● **EXERCISE REQUIREMENTS**
Copy the listing word for word, starting at the line that contains "Identify the location of data-label: %48." and ending at the line that contains "at that location.", and omit the pictures.

%%

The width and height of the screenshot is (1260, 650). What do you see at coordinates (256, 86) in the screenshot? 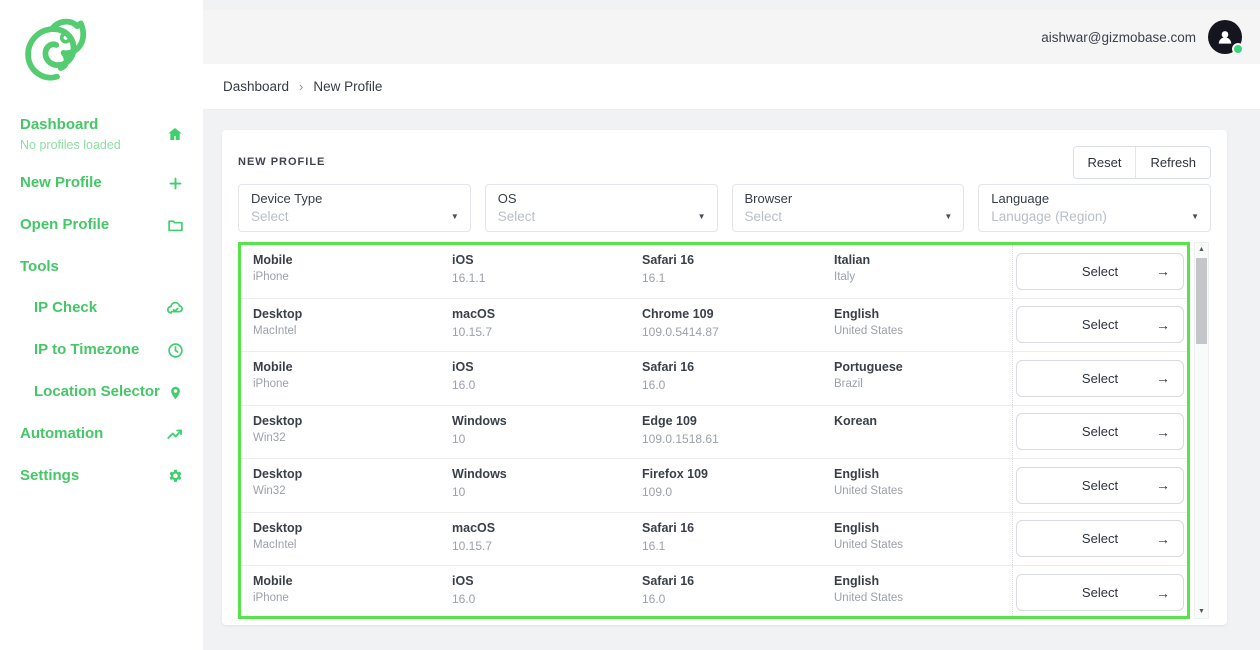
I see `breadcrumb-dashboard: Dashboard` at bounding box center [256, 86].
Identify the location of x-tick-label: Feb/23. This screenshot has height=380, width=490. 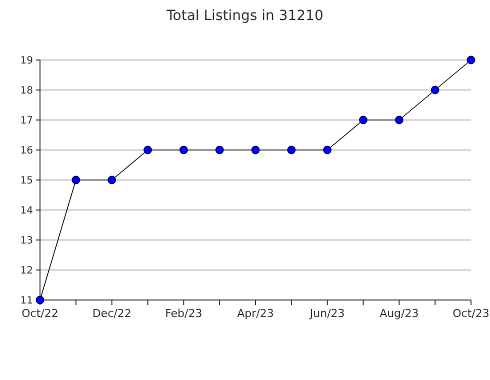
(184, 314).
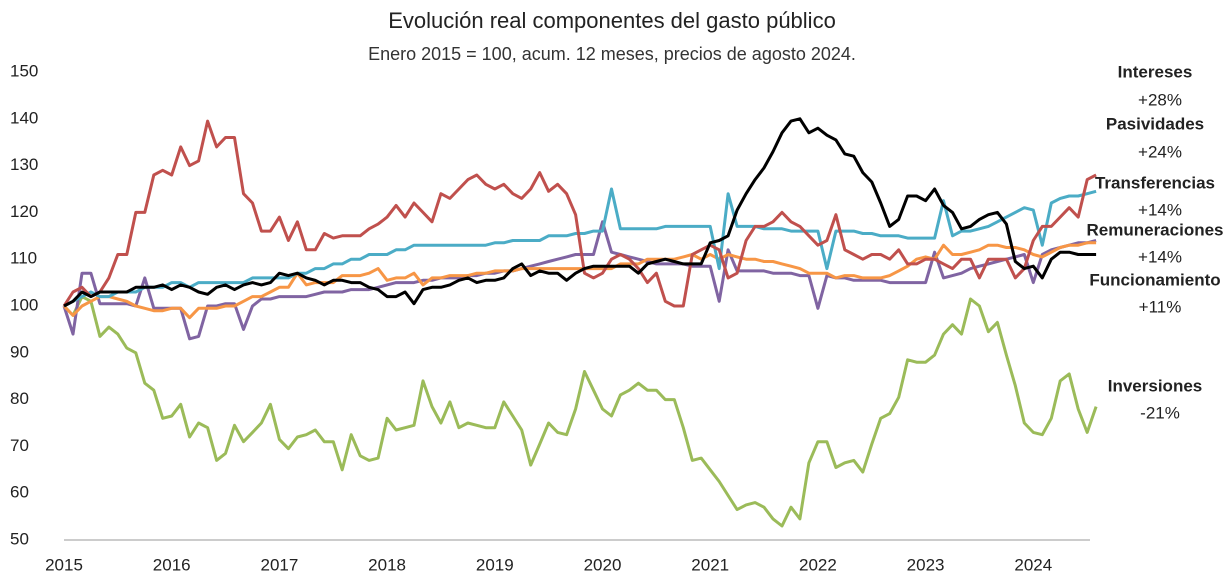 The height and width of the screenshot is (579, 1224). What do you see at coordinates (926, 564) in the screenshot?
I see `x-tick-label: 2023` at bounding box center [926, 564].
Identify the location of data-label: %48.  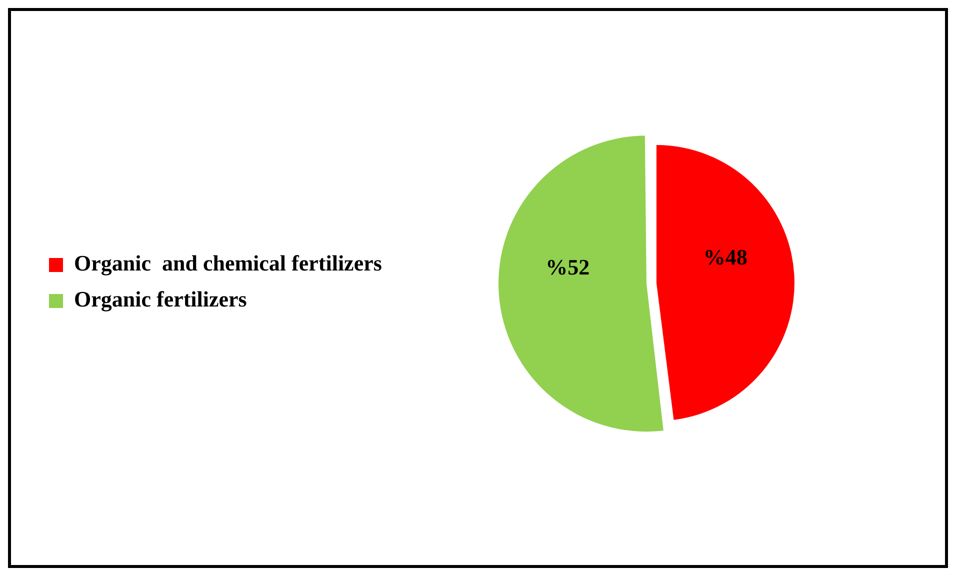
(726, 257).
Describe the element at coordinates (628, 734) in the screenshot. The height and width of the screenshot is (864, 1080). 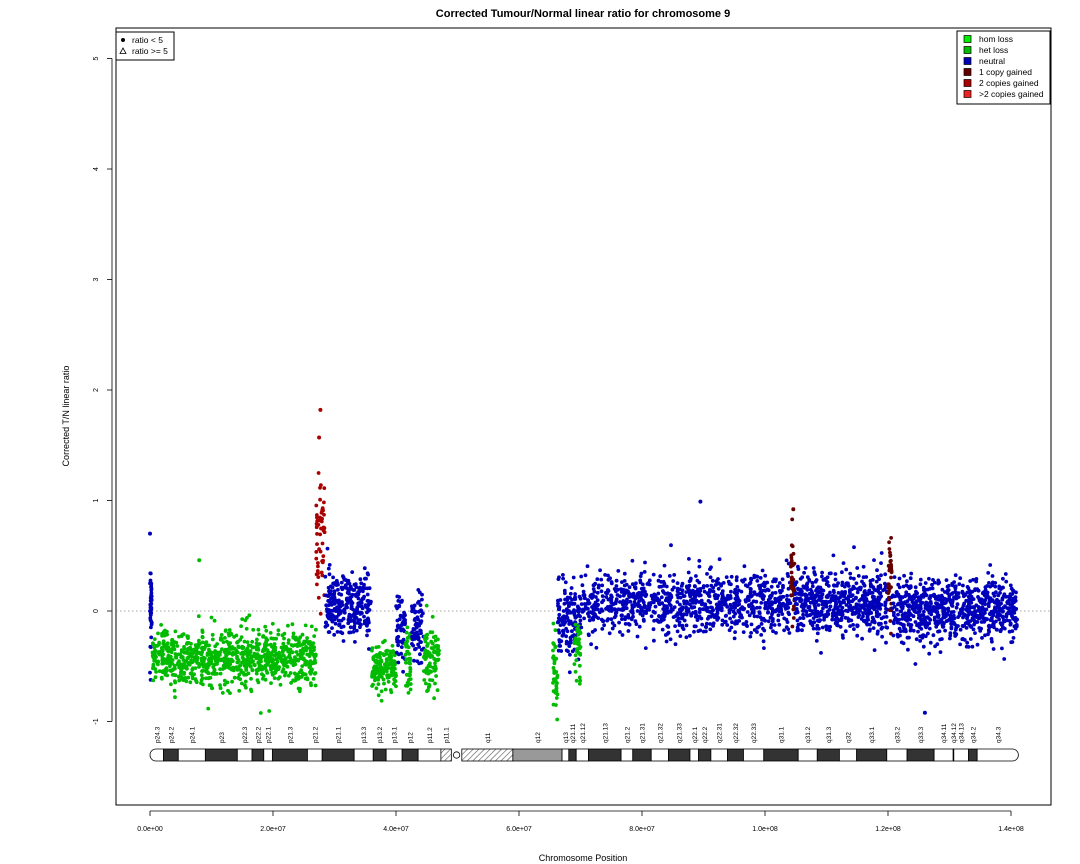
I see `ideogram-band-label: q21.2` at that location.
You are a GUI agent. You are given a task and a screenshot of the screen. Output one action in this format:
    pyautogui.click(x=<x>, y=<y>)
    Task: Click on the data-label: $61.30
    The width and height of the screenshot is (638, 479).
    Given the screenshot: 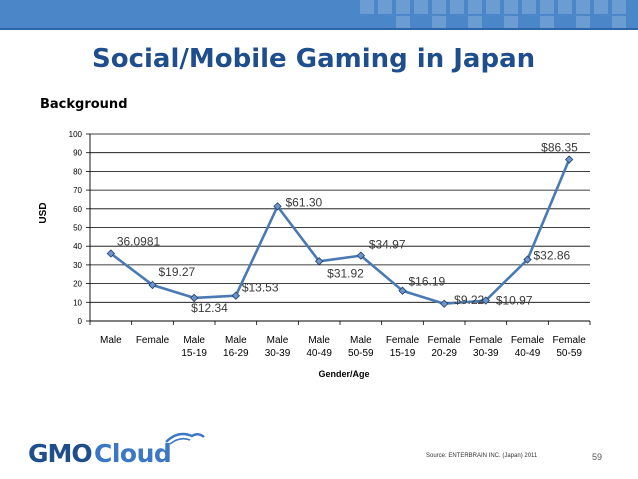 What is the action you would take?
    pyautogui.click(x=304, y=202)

%%
%%

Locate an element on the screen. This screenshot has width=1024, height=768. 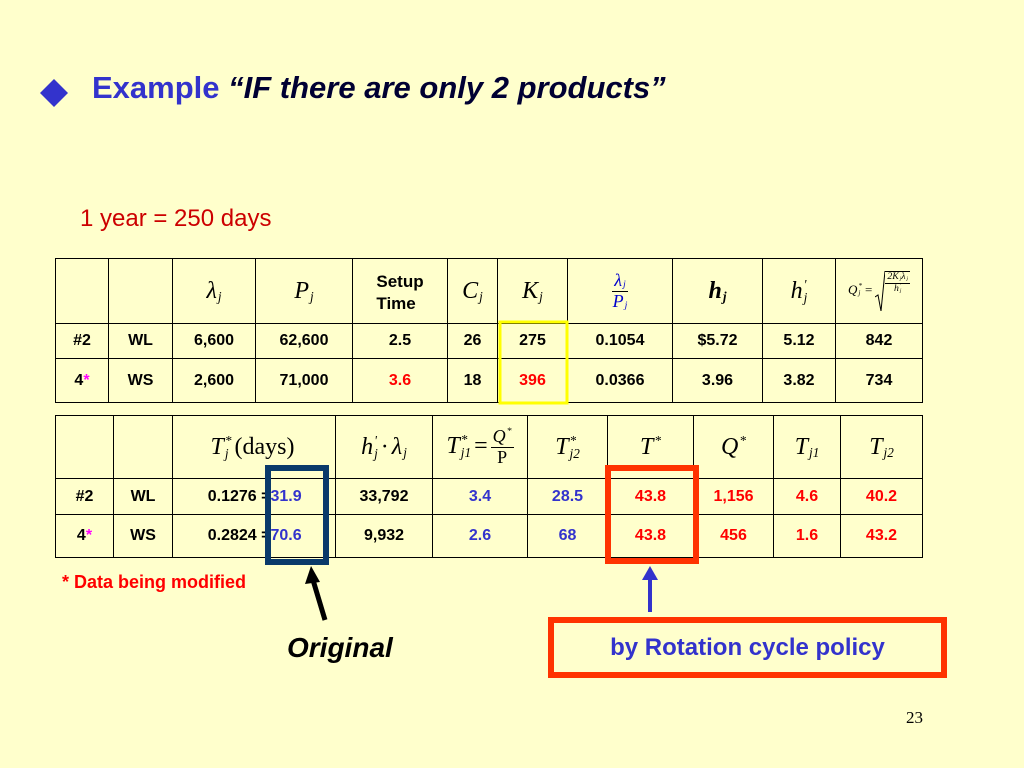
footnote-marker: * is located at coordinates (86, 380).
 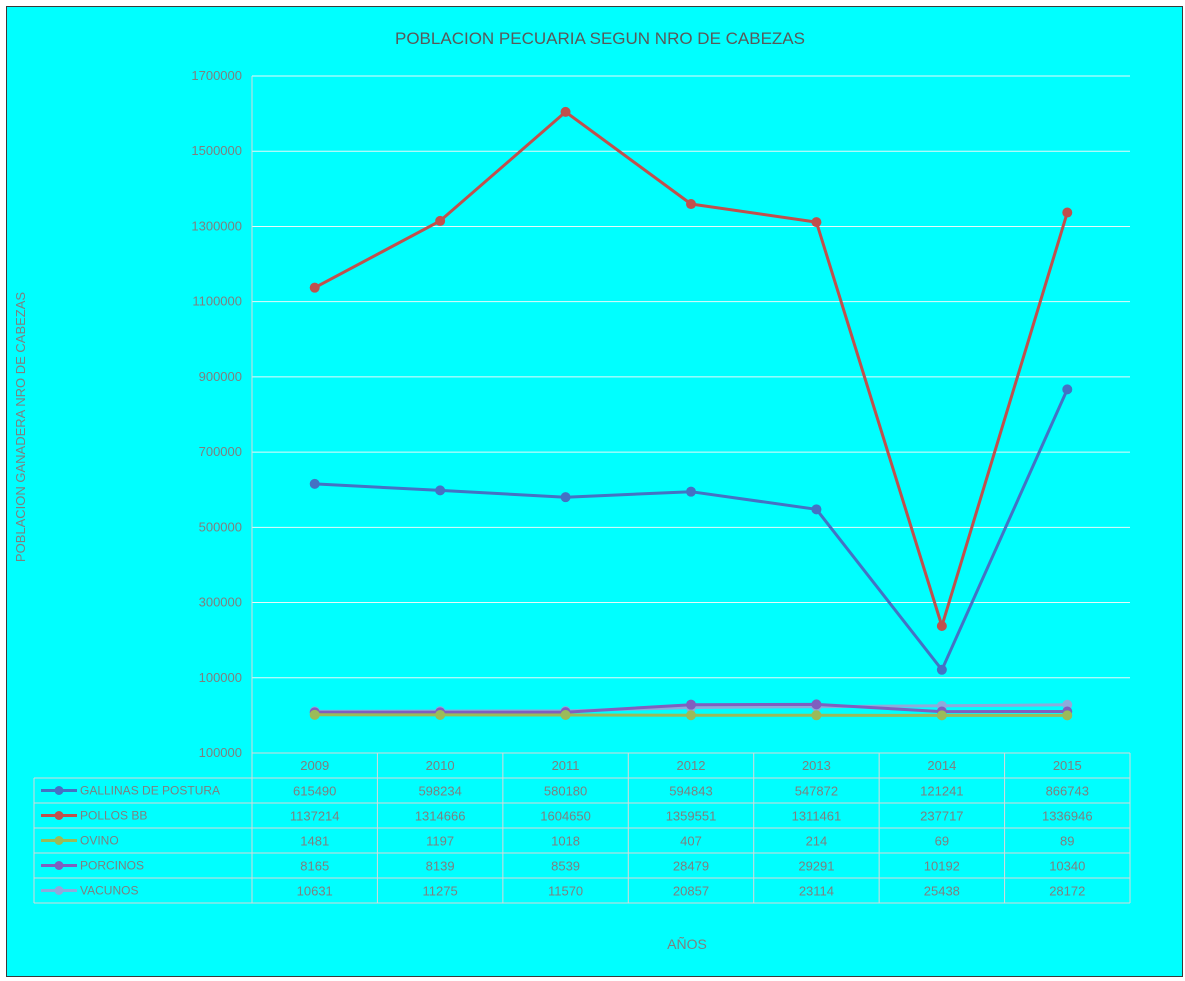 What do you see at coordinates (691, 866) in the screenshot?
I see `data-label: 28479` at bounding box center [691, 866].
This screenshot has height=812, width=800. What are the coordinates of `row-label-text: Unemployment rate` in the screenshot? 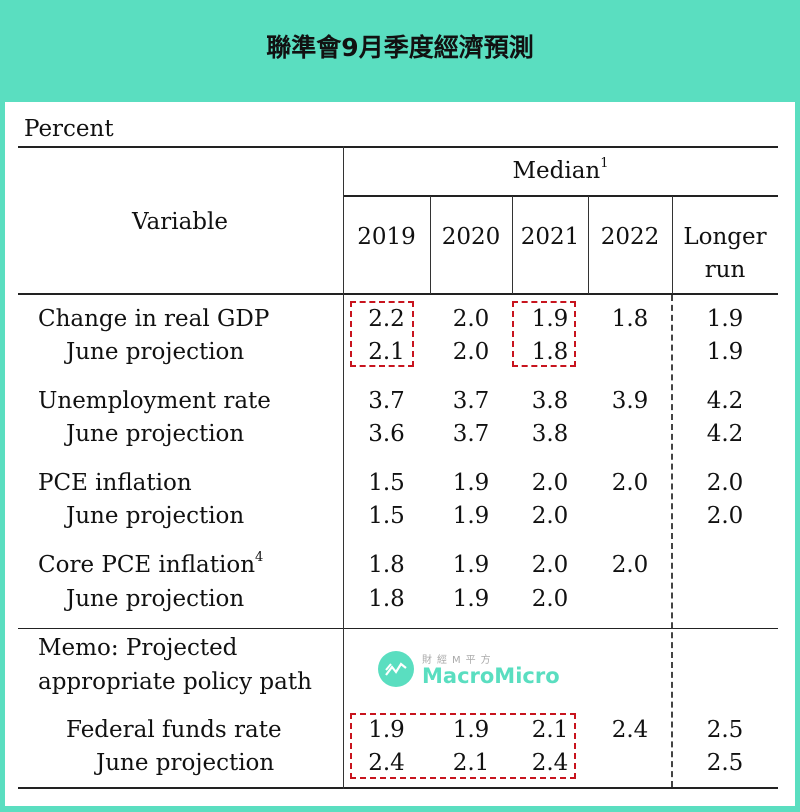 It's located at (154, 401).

%%

● **TASK RESPONSE**
Identify the location of data-label: %48.  
(726, 257).
Describe the element at coordinates (628, 734) in the screenshot. The height and width of the screenshot is (864, 1080). 
I see `ideogram-band-label: q21.2` at that location.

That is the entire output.